Problem to solve ▸ Could you please find each line in the records that contains the word "dimensions" and copy it?

[Input records]

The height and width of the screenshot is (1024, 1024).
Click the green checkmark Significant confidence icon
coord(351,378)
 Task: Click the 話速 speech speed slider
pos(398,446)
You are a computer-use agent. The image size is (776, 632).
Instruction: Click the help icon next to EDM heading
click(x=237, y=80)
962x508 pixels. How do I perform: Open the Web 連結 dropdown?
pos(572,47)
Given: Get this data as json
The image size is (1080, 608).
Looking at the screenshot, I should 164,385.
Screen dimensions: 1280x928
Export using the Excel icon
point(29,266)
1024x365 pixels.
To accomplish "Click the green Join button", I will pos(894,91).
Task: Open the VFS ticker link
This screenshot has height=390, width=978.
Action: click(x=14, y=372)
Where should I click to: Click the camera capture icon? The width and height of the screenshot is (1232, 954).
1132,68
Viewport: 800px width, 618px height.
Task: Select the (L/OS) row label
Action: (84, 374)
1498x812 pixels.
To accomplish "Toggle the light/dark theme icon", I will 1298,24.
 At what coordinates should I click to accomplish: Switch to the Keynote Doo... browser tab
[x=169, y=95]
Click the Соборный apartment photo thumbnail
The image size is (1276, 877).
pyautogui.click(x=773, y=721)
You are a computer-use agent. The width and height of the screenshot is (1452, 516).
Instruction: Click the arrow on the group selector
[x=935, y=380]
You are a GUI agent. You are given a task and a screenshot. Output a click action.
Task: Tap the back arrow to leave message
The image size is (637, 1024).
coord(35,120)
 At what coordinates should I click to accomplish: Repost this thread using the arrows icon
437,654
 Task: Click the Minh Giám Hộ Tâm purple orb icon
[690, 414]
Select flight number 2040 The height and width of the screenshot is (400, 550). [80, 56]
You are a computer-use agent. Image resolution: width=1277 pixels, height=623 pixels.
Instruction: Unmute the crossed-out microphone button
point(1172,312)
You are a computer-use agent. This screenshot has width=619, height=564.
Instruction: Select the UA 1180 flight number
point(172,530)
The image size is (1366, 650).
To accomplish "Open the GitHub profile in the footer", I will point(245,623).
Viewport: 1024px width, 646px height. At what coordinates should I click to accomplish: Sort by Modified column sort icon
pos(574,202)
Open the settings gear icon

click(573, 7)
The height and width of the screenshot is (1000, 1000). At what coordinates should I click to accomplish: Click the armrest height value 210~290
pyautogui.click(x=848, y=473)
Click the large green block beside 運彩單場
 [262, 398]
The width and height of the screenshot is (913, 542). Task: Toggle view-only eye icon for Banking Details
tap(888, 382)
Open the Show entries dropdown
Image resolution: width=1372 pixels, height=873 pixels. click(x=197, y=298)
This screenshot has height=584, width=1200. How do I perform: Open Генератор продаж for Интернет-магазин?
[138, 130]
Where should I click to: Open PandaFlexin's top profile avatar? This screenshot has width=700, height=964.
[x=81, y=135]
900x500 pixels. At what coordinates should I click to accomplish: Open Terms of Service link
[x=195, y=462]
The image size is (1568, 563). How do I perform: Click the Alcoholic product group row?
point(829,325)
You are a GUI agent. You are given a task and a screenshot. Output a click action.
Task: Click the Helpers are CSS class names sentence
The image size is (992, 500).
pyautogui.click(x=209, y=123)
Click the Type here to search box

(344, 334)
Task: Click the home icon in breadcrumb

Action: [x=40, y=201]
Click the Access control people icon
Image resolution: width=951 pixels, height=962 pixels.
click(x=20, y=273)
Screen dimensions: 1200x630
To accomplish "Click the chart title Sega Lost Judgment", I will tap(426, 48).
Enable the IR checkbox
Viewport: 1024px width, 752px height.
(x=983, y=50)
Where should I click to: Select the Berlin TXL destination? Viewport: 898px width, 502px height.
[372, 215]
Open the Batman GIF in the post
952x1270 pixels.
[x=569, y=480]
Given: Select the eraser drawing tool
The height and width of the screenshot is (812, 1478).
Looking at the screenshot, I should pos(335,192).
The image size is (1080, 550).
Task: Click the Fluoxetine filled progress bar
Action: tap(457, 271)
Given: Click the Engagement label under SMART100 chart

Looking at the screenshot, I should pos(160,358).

[/Input records]

Completed exercise ▸
Screen dimensions: 1280x928
Screen dimensions: 1200x630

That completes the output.